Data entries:
* BEGIN *

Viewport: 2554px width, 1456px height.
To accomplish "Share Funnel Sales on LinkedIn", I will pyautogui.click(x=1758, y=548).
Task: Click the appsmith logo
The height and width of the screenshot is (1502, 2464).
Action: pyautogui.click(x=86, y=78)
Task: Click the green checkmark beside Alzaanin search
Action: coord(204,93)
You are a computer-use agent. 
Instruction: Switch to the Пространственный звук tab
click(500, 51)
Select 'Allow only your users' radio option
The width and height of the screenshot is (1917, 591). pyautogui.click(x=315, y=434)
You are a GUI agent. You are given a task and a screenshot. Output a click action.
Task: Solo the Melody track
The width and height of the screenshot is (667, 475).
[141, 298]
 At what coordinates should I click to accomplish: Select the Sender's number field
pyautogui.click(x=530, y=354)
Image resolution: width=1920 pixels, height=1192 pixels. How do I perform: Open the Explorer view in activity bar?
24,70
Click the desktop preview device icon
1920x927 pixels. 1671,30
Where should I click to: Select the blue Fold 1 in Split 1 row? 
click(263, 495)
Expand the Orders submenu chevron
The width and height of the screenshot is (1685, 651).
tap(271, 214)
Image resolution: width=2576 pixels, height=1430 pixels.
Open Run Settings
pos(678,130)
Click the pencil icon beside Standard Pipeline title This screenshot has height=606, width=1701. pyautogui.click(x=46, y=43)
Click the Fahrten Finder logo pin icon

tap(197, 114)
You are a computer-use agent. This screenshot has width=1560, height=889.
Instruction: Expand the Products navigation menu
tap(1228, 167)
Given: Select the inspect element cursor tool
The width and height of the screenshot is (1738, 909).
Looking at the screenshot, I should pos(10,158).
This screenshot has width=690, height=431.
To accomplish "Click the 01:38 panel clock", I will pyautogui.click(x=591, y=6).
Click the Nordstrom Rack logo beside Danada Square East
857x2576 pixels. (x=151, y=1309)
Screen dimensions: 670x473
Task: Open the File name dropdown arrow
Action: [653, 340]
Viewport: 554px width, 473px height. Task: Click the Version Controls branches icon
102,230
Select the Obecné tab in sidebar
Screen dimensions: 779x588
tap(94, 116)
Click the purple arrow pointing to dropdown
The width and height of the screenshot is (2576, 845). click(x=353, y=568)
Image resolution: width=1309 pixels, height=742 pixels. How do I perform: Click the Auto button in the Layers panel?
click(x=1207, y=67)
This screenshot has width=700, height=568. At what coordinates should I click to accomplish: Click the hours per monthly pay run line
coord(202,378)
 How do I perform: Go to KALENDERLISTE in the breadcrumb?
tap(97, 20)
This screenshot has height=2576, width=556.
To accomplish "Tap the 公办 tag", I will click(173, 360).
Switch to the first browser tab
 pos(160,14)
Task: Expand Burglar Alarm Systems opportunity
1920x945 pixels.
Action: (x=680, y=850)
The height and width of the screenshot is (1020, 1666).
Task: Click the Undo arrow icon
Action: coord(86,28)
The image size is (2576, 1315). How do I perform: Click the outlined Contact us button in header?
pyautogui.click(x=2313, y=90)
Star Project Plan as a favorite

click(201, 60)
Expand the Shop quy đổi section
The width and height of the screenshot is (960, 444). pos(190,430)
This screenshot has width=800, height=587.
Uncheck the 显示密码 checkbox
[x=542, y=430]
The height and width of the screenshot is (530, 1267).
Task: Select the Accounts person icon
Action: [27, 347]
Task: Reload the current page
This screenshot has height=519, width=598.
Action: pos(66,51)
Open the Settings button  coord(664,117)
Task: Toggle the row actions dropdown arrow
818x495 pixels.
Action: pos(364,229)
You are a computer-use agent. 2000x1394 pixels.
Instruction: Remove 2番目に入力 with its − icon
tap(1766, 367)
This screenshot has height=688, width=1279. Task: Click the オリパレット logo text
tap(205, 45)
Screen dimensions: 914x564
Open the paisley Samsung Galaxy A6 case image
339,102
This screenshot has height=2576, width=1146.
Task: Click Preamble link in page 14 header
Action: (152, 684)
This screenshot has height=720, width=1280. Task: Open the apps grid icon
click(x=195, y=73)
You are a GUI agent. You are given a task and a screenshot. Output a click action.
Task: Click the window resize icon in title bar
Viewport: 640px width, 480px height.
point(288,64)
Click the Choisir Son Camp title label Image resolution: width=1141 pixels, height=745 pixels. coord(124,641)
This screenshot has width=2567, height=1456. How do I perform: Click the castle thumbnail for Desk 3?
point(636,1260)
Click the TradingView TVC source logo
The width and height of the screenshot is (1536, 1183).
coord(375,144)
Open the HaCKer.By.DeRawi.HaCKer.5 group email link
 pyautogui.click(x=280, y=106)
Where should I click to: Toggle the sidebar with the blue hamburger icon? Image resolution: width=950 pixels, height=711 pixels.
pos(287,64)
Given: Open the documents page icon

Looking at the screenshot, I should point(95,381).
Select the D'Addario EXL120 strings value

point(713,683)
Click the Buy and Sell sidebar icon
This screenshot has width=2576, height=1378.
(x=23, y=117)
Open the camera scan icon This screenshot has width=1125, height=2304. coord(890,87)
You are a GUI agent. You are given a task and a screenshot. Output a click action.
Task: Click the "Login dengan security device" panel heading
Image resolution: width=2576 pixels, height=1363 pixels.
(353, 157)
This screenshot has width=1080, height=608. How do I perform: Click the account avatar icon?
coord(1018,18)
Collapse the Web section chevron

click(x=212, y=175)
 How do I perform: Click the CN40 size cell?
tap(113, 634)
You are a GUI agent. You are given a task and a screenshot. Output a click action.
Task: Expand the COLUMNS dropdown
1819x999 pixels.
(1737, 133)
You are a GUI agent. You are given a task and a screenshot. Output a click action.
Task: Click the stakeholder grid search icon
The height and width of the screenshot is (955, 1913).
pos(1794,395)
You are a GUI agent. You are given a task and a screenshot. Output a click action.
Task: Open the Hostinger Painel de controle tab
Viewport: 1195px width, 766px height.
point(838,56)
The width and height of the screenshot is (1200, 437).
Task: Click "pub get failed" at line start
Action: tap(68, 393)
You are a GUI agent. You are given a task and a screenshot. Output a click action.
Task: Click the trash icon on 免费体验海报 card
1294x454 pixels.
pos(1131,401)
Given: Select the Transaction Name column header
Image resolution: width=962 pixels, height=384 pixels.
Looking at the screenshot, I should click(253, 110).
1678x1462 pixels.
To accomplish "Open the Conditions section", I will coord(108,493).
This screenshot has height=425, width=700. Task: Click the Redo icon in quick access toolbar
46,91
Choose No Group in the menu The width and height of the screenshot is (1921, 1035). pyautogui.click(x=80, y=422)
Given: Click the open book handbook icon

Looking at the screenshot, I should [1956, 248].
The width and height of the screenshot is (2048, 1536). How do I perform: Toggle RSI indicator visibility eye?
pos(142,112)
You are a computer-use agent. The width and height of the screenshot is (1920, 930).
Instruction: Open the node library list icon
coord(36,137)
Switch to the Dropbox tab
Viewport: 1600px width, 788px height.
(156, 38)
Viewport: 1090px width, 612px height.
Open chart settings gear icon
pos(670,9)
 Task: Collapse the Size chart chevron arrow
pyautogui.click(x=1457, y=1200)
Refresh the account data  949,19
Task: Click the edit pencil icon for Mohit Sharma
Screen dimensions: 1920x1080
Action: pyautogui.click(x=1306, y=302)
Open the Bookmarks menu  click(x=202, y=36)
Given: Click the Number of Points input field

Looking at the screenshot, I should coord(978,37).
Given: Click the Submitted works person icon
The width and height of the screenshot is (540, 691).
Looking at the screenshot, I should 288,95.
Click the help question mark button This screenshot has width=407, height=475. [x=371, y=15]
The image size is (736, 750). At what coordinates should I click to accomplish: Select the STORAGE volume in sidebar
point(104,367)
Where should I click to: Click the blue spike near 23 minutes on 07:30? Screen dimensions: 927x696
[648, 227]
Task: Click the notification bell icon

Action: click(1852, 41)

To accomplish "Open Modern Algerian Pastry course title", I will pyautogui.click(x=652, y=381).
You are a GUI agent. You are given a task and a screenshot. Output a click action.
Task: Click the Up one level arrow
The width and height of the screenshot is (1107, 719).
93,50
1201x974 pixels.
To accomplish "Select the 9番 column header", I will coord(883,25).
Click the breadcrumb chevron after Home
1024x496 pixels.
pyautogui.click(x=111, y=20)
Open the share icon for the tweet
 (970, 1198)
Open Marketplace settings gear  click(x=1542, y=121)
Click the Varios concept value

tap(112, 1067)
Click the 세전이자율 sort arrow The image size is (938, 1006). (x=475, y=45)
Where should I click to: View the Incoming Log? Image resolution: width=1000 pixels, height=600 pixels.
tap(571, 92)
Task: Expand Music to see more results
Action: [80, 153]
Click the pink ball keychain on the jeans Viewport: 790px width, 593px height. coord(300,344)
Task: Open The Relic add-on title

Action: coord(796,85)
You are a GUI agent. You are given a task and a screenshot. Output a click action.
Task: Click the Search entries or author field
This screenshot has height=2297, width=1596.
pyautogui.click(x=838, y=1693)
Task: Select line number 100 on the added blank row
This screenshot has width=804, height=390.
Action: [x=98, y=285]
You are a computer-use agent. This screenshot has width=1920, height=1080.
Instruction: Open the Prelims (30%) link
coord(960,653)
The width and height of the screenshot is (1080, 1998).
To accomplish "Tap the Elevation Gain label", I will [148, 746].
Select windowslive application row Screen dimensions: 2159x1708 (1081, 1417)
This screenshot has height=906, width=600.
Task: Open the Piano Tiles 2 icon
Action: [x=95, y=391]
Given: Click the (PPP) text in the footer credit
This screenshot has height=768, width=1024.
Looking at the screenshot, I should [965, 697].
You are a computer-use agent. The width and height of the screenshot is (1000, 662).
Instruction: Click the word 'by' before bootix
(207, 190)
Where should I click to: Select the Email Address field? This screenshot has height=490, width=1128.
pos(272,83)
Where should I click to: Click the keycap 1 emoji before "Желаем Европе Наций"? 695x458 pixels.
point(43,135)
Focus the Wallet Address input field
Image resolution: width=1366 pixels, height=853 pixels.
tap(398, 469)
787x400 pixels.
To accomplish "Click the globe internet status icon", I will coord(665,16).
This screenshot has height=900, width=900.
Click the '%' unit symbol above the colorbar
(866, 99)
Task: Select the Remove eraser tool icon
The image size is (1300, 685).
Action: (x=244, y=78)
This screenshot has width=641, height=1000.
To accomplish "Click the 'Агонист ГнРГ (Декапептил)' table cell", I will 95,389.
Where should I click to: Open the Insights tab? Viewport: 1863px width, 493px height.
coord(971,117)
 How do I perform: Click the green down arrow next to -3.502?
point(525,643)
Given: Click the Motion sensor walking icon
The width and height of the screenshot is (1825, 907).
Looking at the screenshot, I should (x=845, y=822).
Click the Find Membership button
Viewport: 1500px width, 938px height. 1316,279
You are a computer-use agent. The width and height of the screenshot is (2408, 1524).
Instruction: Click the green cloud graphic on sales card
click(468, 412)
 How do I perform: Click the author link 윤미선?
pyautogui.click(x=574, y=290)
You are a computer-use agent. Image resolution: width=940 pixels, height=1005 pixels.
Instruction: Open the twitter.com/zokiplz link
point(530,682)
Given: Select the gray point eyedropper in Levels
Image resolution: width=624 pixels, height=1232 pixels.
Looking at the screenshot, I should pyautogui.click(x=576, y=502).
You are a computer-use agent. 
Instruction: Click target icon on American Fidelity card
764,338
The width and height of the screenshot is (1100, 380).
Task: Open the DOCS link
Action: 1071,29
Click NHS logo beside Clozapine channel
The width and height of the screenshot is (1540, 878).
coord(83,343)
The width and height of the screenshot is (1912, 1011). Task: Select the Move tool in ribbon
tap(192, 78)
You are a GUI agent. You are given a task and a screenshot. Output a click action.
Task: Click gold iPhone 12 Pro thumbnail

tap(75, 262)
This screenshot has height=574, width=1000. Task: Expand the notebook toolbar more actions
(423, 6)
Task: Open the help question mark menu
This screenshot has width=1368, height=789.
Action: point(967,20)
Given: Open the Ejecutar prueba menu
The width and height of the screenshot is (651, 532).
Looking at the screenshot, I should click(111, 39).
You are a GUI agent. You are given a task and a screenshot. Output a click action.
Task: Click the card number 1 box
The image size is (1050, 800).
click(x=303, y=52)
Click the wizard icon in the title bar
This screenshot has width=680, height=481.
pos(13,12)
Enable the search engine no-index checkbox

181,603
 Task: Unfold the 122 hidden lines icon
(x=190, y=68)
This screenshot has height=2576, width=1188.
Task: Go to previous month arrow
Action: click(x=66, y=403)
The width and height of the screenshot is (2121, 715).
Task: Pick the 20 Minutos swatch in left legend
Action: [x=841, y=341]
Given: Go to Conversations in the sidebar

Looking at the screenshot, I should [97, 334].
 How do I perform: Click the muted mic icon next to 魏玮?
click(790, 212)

* END *

§ **Direction**: Please extract every line of the records above that contains the string "toolbar". Case matters.

§ **The completed task**:
This screenshot has height=425, width=700. Task: Click the Redo icon in quick access toolbar
This screenshot has height=574, width=1000. Task: Expand the notebook toolbar more actions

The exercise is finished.